Note-se que os antecedentes, além de fornecer uma graduação à pena decorrente do histórico de vida do acusado, representam um gravame penalógico eternizado, em total afronta aos princípios constitucionais referidos (princípio da racionalidade e da humanidade das penas). Assim, cremos urgente instituir sua temporalidade, fixando um prazo determinado para a produção dos efeitos impostos pela lei penal. O recurso à analogia permite-nos limitar o prazo de incidência dos antecedentes no marco dos cinco anos – delimitação temporal da reincidência –, visto ser a única orientação permitida pela sistemática do Código Penal2.

Os julgados que adotam entendimento contrário, ou seja, que se posicionaram a favor da consideração perene dos antecedentes, se mostram insuficientes num contexto em que as garantias constitucionais devem ser tomadas como diretrizes precípuas de aplicação normativa, além de não apresentarem fundamentação teórica suficiente.

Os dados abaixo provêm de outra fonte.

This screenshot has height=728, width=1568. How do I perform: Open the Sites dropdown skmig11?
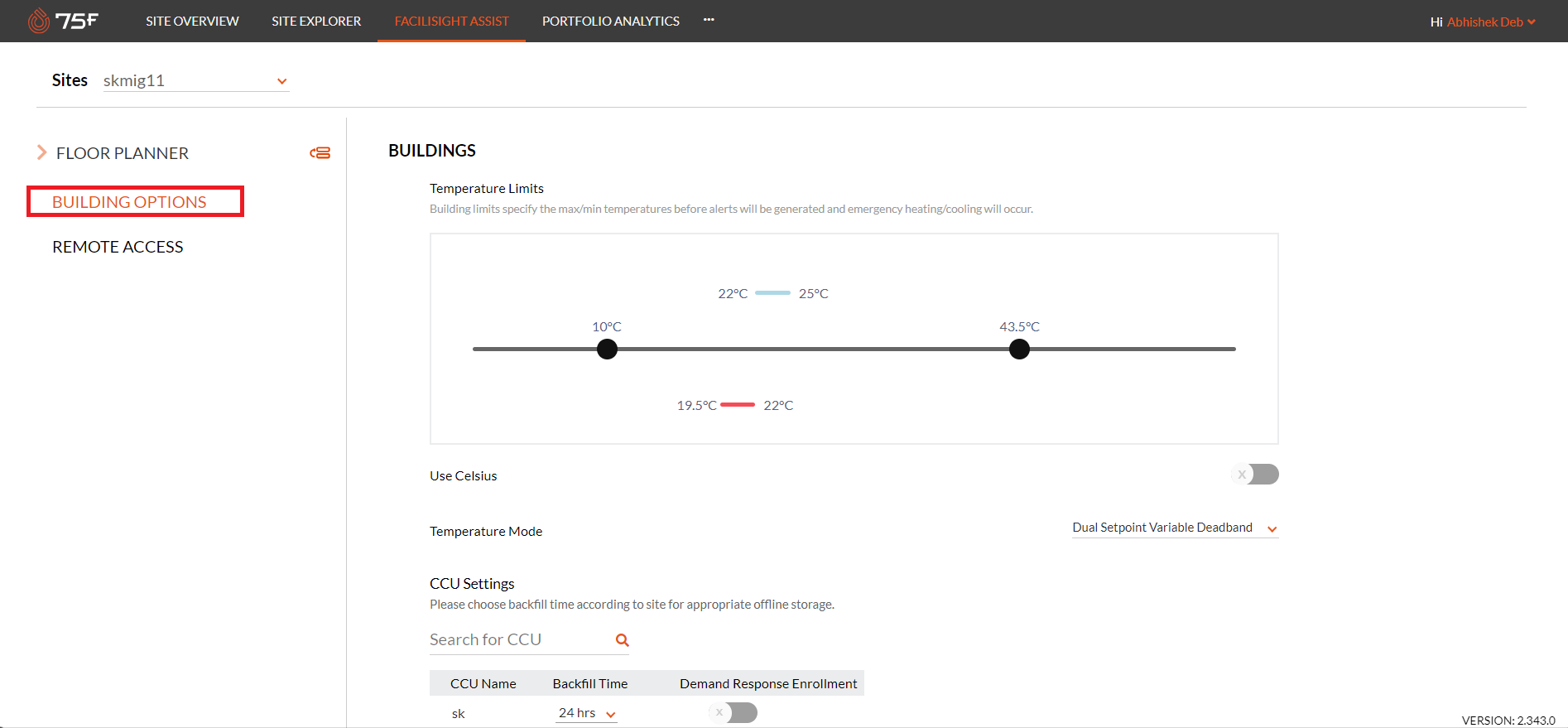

Senão vejamos excerto do RHC 106.814/MS:

Guilherme de Souza Nucci, ao discorrer sobre a definição de maus antecedentes anota que a corrente mais acertada, à qual me filio, é a de que devem ser consideradas como antecedentes, para fins de fixação da pena, “apenas as condenações com trânsito em julgado que não são aptas a gerar reincidência”.

Nessa esteira, o que se vê é que, mediante sustentação doutrinária, adotou-se uma argumentação extremamente expansiva que desconsidera as limitações que devem incidir sobre o Direito Penal. Ora, considerar como maus antecedentes tudo o que não é mais abarcado pela reincidência, de maneira abrangente, é fugir às estreitas fronteiras traçadas pela Carta Magna, ressaltando-se que a interpretação em relação à punibilidade deve ser sempre restritiva.

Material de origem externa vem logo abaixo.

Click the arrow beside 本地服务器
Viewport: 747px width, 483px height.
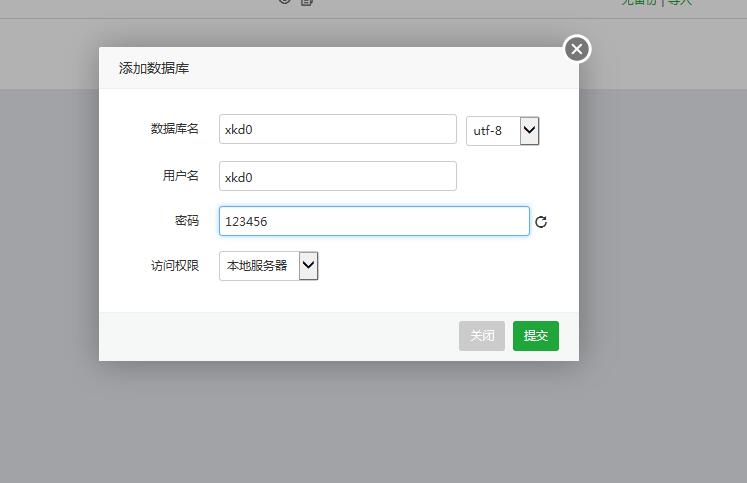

Ademais, a hermenêutica da aplicação dos antecedentes de forma ilimitada não apresenta um mínimo de razoabilidade, já que esta deve ser realizada se atentando valores constitucionais vigentes, sobretudo àquele já citado, de que as penas não devem ter caráter perpétuo. Se a própria reincidência que se baseia em condenações transitadas em julgado antes da perpetração do delito, portanto, dotadas de segurança jurídica, apresenta limitações temporárias expressas, não se vislumbra o porquê de se conceder jurisprudencialmente tamanhas irrestrições aos antecedentes.

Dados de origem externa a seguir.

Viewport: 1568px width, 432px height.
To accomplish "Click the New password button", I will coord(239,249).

Data venia, no Brasil, as consequências primárias e secundárias da pena não podem ter efeitos perpétuos, tendo em vista determinação e análise ampla do art. 5o, XLVII, alínea “b”, da Constituição Federal. Ademais, o direito penal brasileiro sempre prestigiou os institutos de limitação no tempo, como a decadência, a prescrição, a reabilitação, a perempção, a conciliação civil nos Juizados Especiais, a improrrogabilidade dos prazos, etc., além de valorizar, a cada dia, todas as formas de ressociabilização e recuperação do condenado.

Notas _____________________________________________________________________

1 ZAFFARONI, Eugenio Raúl. Manual de direito penal brasileiro, volume 1: parte geral / José Henrique Pierangeli. 8. ed. São Paulo: Revista dos Tribunais, 2009, p. 673.
2 CARVALHO, Amilton Bueno de, Carvalho, Saulo de. Aplicação da Pena e Garantismo. 2.ed. Rio de Janeiro: Lumen Juris, 2001, p. 52.